En invierno los puercoespines se encuentran aquejados por dos sufrimientos. O bien se alejan unos de otros y padecen frío. O bien se juntan unos con otros para mantener el calor y se clavan las espinas que les destrozan las carnes. Buscan, pues, una situación intermedia aceptable entre la soledad helada y la proximidad hiriente. Mediante esta fábula, Arthur Schopenhauer (1788-1860) resume de una manera sencilla uno de los aspectos importantes de su pensamiento. Como los puercoespines en invierno, los hombres se encuentran, según él, empujados los unos a los otros por «la necesidad de la sociedad surgida del vacío y de la monotonía de su propio interior (...) pero sus numerosas cualidades repulsivas y sus insoportables defectos los dispersan de nuevo. La distancia intermedia que terminan por descubrir y en la cual la vida en común se hace posible, consiste en la cortesía y las buenas maneras».

Friedrich Nietzsche veía en el texto el estado de espíritu de una sociedad devenida vulgar y niveladora. Sigmund Freud apreciaba la parábola en que reconocía su propio escepticismo en lo tocante al proceso de civilización, necesario pero productor de neurosis. Tal vez no sea casual que tuviese en su mesa de trabajo un pequeño puercoespín como pisapapeles.

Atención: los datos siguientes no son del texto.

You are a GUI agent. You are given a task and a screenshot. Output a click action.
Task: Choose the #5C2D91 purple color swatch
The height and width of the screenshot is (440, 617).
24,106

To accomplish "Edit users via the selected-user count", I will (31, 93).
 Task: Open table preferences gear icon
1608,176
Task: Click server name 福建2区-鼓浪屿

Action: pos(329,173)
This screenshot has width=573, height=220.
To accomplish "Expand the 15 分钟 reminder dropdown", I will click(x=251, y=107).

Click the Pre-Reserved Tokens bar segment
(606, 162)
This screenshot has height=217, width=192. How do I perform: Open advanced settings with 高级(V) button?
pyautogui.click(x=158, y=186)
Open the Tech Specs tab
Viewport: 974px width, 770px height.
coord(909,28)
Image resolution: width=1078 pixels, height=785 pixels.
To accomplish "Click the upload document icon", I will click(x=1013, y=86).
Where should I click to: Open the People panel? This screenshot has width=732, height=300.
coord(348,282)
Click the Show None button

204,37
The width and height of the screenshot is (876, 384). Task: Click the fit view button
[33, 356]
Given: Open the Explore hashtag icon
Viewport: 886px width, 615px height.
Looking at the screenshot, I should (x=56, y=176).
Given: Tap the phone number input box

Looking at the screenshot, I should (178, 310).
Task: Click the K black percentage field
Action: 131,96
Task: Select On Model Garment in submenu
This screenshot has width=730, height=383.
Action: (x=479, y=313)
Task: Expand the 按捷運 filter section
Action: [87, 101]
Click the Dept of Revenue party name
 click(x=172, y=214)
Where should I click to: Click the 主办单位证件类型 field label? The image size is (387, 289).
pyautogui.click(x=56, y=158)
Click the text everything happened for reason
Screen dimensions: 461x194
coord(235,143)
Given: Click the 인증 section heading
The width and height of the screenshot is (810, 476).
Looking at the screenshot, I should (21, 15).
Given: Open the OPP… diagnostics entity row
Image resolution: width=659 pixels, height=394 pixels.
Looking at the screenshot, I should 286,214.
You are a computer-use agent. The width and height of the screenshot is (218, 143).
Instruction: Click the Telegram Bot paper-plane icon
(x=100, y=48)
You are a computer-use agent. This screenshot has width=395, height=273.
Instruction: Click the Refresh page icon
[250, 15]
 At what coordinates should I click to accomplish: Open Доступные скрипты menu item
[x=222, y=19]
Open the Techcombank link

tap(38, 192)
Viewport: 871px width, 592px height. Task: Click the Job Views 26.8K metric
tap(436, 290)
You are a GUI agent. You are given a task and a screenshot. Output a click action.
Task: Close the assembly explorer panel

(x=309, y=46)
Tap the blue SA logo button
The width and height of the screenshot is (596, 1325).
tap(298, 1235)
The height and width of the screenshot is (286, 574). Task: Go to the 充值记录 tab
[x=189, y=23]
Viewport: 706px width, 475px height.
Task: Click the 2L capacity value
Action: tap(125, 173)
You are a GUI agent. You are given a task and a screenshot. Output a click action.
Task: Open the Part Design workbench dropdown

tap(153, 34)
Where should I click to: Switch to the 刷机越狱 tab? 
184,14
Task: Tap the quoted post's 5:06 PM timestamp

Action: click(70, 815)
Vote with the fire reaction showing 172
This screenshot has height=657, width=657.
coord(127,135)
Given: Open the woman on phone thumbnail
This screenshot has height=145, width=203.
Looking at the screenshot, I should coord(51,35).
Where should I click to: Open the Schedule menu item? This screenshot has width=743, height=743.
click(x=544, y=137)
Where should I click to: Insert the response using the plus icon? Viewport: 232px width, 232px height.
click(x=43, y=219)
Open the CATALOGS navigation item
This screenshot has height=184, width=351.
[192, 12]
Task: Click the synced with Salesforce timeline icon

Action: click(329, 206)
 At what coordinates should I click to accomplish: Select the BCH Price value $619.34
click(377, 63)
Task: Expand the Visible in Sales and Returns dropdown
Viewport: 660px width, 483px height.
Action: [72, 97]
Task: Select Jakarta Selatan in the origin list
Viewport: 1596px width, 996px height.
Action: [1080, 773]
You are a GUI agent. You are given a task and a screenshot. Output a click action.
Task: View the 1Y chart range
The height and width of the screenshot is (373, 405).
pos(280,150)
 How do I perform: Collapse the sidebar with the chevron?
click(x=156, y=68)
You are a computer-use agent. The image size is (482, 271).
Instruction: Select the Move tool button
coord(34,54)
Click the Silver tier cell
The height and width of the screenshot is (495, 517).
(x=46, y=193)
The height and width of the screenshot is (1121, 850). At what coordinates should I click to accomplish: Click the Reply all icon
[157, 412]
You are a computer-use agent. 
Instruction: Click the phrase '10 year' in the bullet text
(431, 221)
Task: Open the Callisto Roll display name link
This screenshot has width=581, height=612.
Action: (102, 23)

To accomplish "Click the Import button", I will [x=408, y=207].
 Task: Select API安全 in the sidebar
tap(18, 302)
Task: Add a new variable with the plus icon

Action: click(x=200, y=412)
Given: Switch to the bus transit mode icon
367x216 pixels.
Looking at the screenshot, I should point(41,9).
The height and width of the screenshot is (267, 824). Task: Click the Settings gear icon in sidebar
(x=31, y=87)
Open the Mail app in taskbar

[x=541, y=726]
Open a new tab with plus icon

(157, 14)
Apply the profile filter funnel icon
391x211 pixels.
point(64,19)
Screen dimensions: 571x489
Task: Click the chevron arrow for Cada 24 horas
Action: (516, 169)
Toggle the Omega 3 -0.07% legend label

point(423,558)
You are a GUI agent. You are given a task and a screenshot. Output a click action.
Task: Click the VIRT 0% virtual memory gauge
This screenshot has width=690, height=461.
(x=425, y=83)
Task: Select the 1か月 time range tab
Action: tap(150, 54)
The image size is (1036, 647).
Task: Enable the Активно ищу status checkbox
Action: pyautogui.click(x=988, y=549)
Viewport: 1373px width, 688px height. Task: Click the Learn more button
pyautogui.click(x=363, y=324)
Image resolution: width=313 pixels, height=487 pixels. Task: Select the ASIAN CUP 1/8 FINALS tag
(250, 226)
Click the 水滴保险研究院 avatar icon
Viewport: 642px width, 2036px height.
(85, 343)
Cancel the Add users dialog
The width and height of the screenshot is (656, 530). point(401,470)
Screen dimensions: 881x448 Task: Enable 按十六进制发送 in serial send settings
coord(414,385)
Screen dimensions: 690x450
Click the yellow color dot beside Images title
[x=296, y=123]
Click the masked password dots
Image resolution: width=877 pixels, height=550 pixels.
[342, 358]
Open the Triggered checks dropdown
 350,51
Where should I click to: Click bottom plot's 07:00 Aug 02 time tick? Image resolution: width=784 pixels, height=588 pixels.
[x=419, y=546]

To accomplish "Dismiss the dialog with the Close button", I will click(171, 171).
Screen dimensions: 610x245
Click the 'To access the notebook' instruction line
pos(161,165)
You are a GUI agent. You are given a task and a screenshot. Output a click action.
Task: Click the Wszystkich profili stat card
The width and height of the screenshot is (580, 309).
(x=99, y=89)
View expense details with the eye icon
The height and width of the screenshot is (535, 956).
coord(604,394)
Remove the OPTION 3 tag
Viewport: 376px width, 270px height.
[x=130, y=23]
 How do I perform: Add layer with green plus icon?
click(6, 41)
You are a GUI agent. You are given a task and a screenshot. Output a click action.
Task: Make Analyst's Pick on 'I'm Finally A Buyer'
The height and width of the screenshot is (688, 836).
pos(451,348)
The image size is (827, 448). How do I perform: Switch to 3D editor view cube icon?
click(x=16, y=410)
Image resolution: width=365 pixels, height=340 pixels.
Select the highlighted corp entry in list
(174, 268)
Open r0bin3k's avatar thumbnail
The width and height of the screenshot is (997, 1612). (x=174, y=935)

Para Arthur Schopenhauer este ejemplo ilustra la idea, recurrente en su obra, según la cual la vida: «oscila como un péndulo de derecha a izquierda, entre el sufrimiento y el aburrimiento»; lo mismo sucede con el amor en que uno –el que desearía aproximarse– sufre, mientras que el otro, indiferente, se aburre. Cada uno de nosotros duda necesariamente entre ambas miserias. De un lado, la soledad en que el hombre, animal social, se consume. Del otro, el juego social, en que lo que Schopenhauer denomina el «querer vivir», nos empuja a fin de satisfacer nuestros deseos, pero donde no encuentra mucho en que expandirse. En un mundo que es «el peor de los mundos posibles», las penas prevalecen sobre las alegrías. La vida en sociedad multiplica los deseos y, en consecuencia, las frustraciones.

El sufrimiento es redoblado por la conciencia que la «voluntad» no sólo nos somete sino que no tiene razón de ser. Actuamos sin saber verdaderamente porqué, obedeciendo a un instinto nunca pensado. El absurdo se hace trágico: no tan solo no tiene ningún fundamento, sino que actuamos como si lo tuviese. La vida en sociedad nos obliga a tomar en serio un juego absurdo y penoso.

¿Estamos condenados a la fría soledad, a la ilusiones sociales o a la mediocre «cortesía»? No, porque existe una alternativa que aparece al final de la parábola: «el que posee en sí mismo una gran dosis de calor interior, prefiere alejarse de la sociedad para no causar contrariedades ni sufrirlas». Preferir la soledad, pues, pero a condición de neutralizar la propia voluntad, de negar el querer-vivir y la propia individualidad. Sólo la filosofía y la contemplación estética permiten comprender la vanidad de la existencia. Ambas liberan de los instintos gregarios, de los deseos vanos y nunca satisfechos. Sin embargo la sabiduría que de ello resulta es negativa: no se trata de felicidad, sino de la simple capacidad de no sufrir. Del sosiego –cuando no se notan ni los pinchazos ni el frío– más que de la felicidad.


«Philosophie Magazine»; nº 13, octubre 2007.